Nvidia plans a Tegra 4-based portable gaming device - tnorthcutt
http://www.pcworld.com/article/2023841/nvidia-plans-a-tegra-4-based-portable-gaming-device.html

======
AndrewDucker
The best thing about this is that it will increase the number of Android
games, meaning that all Android consoles gain. This means that the Ouya will
be helped by this too.

I'm vaguely hopeful that if we can get people used to the idea of Android
gaming then you'll see someone like Sony announced that they have an Android
compatibility layer so that you can play Android games on the PS4. I shan't
hold my breath though.

------
hospadam
First things first - this device looks great. I'm willing to set aside the big
unanswered questions (price, how are they selling it, who makes it, when will
it be available) - but one big lingering question remains: games.
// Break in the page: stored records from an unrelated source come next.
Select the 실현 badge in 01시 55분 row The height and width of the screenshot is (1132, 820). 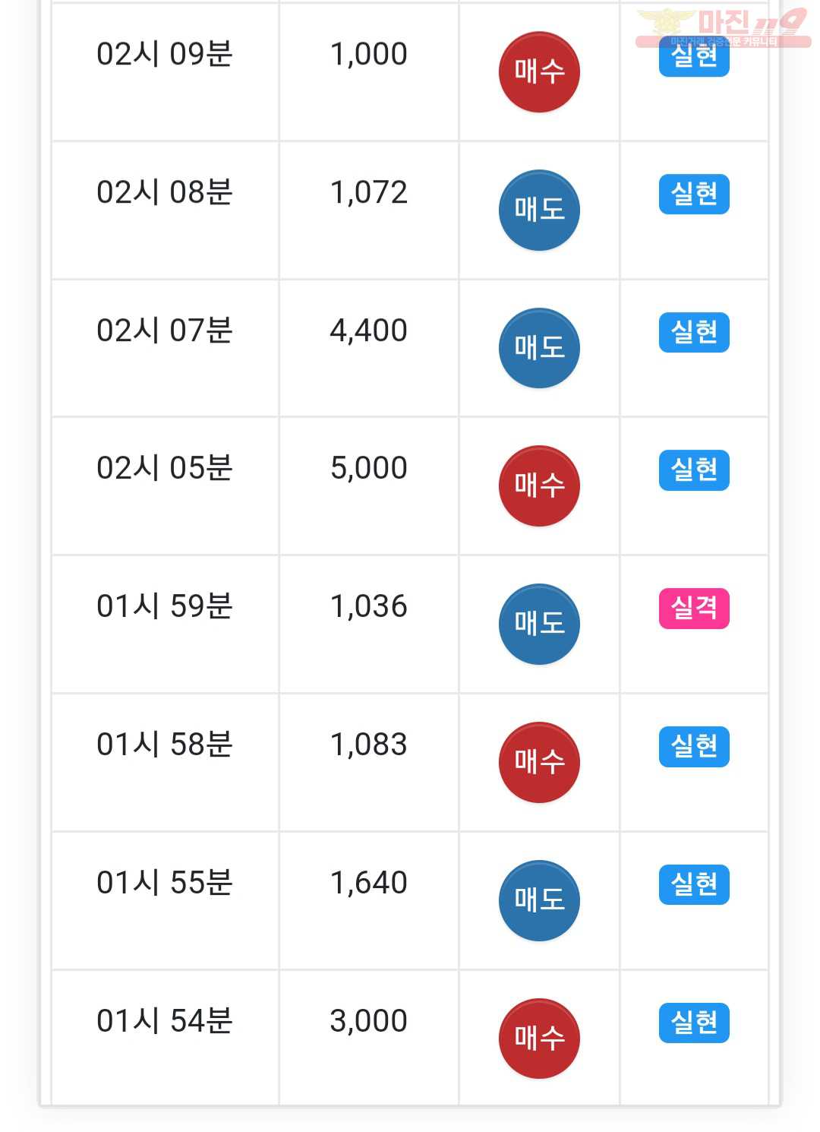[x=694, y=884]
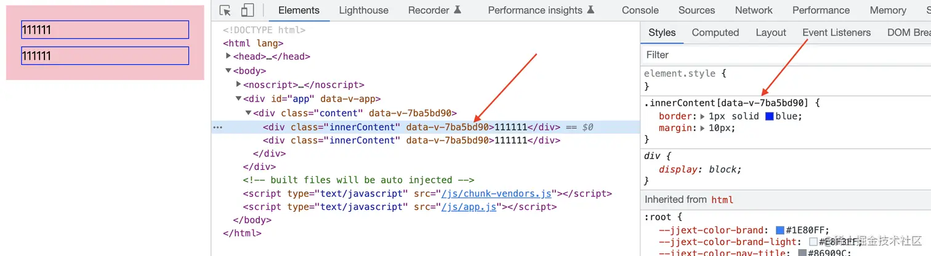The width and height of the screenshot is (931, 256).
Task: Toggle the device toolbar icon
Action: tap(248, 10)
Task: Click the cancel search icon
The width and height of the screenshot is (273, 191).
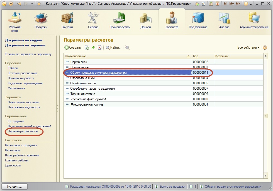Action: (x=127, y=48)
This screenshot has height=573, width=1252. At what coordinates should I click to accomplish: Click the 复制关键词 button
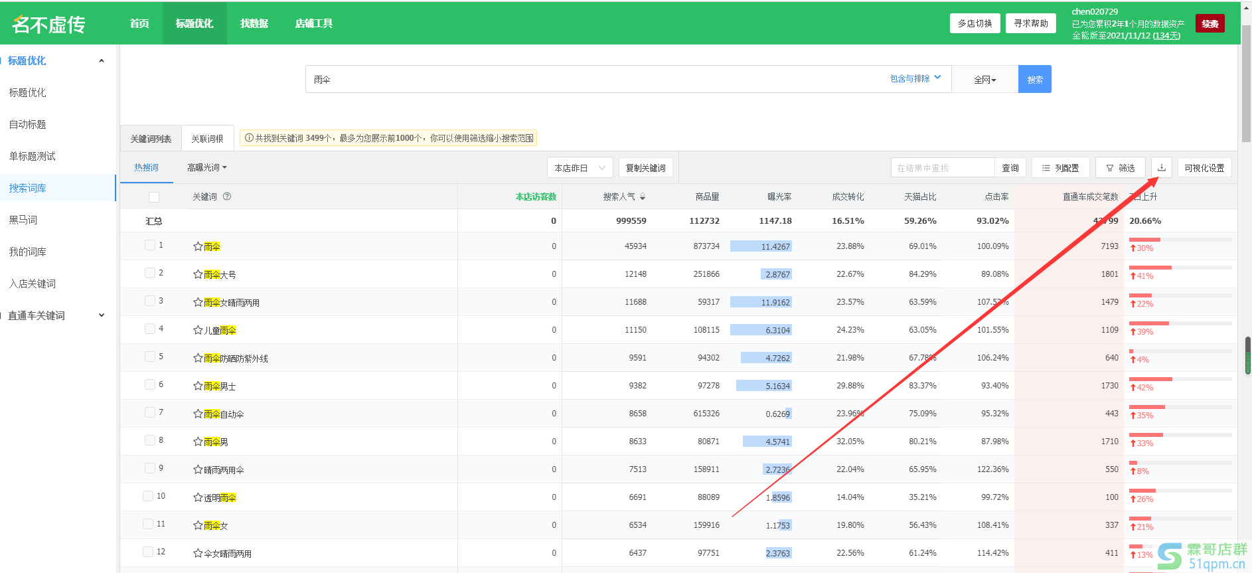(x=645, y=168)
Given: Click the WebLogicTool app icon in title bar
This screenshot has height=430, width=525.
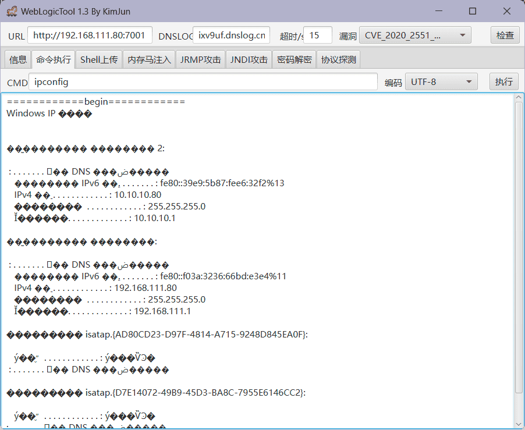Looking at the screenshot, I should [11, 11].
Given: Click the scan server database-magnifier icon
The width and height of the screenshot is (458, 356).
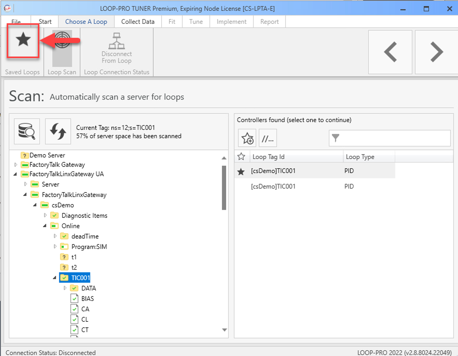Looking at the screenshot, I should (27, 131).
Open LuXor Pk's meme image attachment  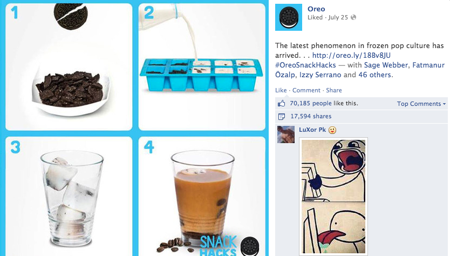[x=333, y=197]
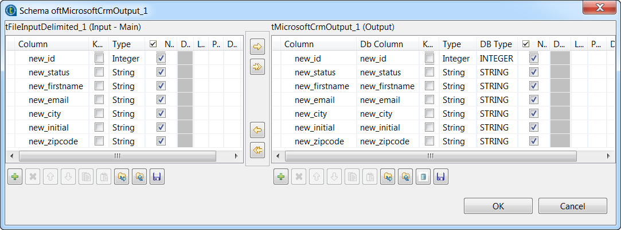The image size is (621, 230).
Task: Save the input schema as a file
Action: [157, 177]
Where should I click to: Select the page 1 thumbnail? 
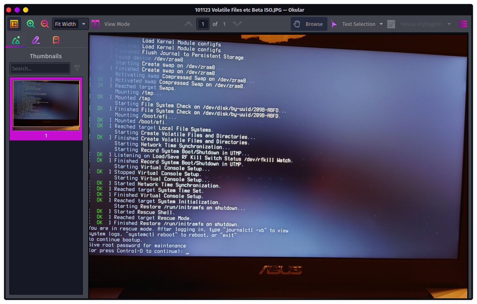46,105
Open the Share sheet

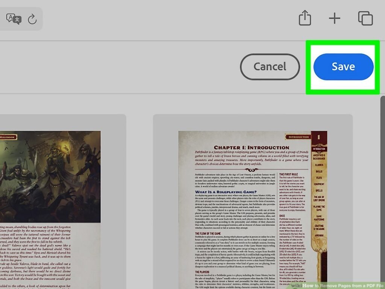(305, 18)
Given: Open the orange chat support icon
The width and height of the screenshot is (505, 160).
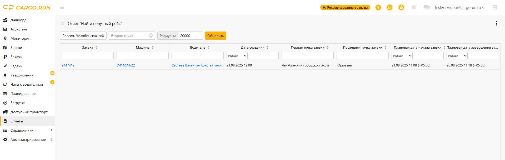Looking at the screenshot, I should point(389,7).
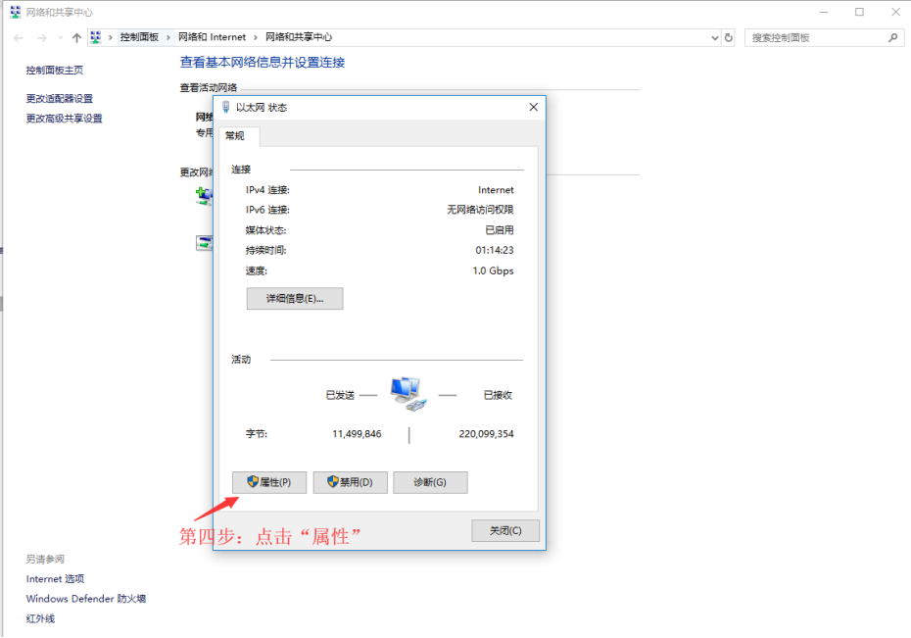Click the 属性(P) button
The image size is (911, 638).
coord(269,481)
I know that this runs Android... so existing market games will run on it. But
just like the Ouya, games are going to need some special development to work
with this game pad so they have a worthwhile experience.

Typically, when a gaming system launches... they trot out all the big
developers who have committed to building a AAA title for launch day. If they
manage to get several big must-have games - awesome! If not, it could be a
tough sell.

Don't get me wrong - I love this and the Ouya... I think android-based game
consoles are great and I hope they're the future...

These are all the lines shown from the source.